Bound State Scattering Simplified

TL;DR

This paper simplifies the bound state scattering matrix in AdS5/CFT4 integrable systems, revealing its pole structure, new relations, and properties like crossing symmetry, aiding in finite-size effect calculations and universal understanding.

Contribution

It presents a simplified form of the bound state scattering matrix, making its pole structure explicit and deriving new relations and an explicit inverse, enhancing computational and theoretical insights.

Findings

Simplified the bound state scattering matrix.

Made the pole structure of the matrix manifest.
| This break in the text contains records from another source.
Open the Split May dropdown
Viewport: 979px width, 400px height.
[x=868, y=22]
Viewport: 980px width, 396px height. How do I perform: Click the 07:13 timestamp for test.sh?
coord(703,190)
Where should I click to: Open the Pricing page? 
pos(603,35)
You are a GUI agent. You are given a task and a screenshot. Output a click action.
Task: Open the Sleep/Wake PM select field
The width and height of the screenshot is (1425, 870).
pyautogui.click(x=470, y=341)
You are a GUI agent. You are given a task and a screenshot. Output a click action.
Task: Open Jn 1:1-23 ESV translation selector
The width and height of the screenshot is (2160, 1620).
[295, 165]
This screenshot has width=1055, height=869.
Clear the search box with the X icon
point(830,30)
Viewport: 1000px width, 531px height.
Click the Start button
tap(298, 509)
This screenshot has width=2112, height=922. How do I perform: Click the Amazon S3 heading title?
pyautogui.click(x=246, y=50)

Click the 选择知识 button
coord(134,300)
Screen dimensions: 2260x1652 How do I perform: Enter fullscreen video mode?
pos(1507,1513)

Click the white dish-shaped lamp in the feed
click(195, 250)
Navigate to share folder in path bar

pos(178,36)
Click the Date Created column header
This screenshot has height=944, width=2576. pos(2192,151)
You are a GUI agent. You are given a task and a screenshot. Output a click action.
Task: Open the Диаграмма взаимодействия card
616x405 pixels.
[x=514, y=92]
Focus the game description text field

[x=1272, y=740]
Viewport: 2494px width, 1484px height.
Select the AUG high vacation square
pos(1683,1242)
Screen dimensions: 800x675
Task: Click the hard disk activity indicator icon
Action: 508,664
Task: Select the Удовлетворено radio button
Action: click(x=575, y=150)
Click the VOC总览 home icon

Derived new relations between matrix elements and an explicit inverse.

Abstract

In the description of the AdS5/CFT4 duality by an integrable system the scattering matrix for bound states plays a crucial role: it was initially constructed for the evaluation of finite size corrections to the planar spectrum of energy levels/anomalous dimensions by the thermodynamic Bethe ansatz, and more recently it re-appeared in the context of the glueing prescription of the hexagon approach to higher-point functions. In this work we present a simplified form of this scattering matrix and we make its pole structure manifest. We find some new relations between its matrix elements and also present an explicit form for its inverse. We finally discuss some of its properties including crossing symmetry. Our results will hopefully be useful for computing finite-size effects such as the ones given by the complicated sum-integrals arising from the glueing of hexagons, as well as help towards understanding universal features of the AdS5/CFT4 scattering matrix.